> Request
Reproduce every one of the entries below word for word, keeping each line exactly as it appears.

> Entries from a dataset
★ ★ ★ ★ ★

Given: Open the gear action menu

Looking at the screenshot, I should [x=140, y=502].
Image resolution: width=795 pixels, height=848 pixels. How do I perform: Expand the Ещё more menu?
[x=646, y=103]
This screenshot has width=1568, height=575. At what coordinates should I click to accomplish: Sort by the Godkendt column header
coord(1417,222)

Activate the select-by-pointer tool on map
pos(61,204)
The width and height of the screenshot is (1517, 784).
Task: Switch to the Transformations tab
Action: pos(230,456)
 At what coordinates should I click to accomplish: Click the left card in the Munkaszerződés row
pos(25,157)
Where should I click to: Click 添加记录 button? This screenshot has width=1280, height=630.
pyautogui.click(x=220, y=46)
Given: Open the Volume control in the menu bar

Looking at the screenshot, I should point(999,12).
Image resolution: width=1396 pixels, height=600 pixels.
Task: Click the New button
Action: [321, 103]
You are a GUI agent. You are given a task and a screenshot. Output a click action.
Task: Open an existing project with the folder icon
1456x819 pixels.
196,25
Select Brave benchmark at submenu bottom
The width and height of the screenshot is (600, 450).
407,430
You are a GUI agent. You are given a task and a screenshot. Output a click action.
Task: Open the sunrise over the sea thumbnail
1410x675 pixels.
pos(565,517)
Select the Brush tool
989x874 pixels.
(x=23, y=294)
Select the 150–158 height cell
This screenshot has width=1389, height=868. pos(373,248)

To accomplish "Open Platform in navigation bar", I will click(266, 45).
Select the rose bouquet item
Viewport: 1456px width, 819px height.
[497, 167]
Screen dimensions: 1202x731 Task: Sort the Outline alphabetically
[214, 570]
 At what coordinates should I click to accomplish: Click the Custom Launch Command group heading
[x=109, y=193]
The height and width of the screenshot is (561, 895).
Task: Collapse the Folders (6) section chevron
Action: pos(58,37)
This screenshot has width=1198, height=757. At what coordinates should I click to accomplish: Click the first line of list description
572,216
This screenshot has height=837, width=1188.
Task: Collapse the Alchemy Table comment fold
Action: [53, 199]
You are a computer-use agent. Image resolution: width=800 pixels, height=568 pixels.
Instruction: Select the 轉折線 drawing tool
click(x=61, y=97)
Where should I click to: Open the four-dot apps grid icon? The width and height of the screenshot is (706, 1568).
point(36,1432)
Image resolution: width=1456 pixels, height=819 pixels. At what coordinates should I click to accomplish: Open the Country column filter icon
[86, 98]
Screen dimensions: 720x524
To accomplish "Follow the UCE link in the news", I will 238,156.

★ ★ ★ ★ ★

> The output
Given: Open the gear action menu

Looking at the screenshot, I should [x=140, y=502].
Image resolution: width=795 pixels, height=848 pixels. How do I perform: Expand the Ещё more menu?
[x=646, y=103]
This screenshot has width=1568, height=575. At what coordinates should I click to accomplish: Sort by the Godkendt column header
coord(1417,222)

Activate the select-by-pointer tool on map
pos(61,204)
The width and height of the screenshot is (1517, 784).
Task: Switch to the Transformations tab
Action: pos(230,456)
 At what coordinates should I click to accomplish: Click the left card in the Munkaszerződés row
pos(25,157)
Where should I click to: Click 添加记录 button? This screenshot has width=1280, height=630.
pyautogui.click(x=220, y=46)
Given: Open the Volume control in the menu bar

Looking at the screenshot, I should point(999,12).
Image resolution: width=1396 pixels, height=600 pixels.
Task: Click the New button
Action: [321, 103]
You are a GUI agent. You are given a task and a screenshot. Output a click action.
Task: Open an existing project with the folder icon
1456x819 pixels.
196,25
Select Brave benchmark at submenu bottom
The width and height of the screenshot is (600, 450).
407,430
You are a GUI agent. You are given a task and a screenshot. Output a click action.
Task: Open the sunrise over the sea thumbnail
1410x675 pixels.
pos(565,517)
Select the Brush tool
989x874 pixels.
(x=23, y=294)
Select the 150–158 height cell
This screenshot has width=1389, height=868. pos(373,248)

To accomplish "Open Platform in navigation bar", I will click(266, 45).
Select the rose bouquet item
Viewport: 1456px width, 819px height.
[497, 167]
Screen dimensions: 1202x731 Task: Sort the Outline alphabetically
[214, 570]
 At what coordinates should I click to accomplish: Click the Custom Launch Command group heading
[x=109, y=193]
The height and width of the screenshot is (561, 895).
Task: Collapse the Folders (6) section chevron
Action: pos(58,37)
This screenshot has width=1198, height=757. At what coordinates should I click to accomplish: Click the first line of list description
572,216
This screenshot has height=837, width=1188.
Task: Collapse the Alchemy Table comment fold
Action: [53, 199]
You are a computer-use agent. Image resolution: width=800 pixels, height=568 pixels.
Instruction: Select the 轉折線 drawing tool
click(x=61, y=97)
Where should I click to: Open the four-dot apps grid icon? The width and height of the screenshot is (706, 1568).
point(36,1432)
Image resolution: width=1456 pixels, height=819 pixels. At what coordinates should I click to accomplish: Open the Country column filter icon
[86, 98]
Screen dimensions: 720x524
To accomplish "Follow the UCE link in the news", I will 238,156.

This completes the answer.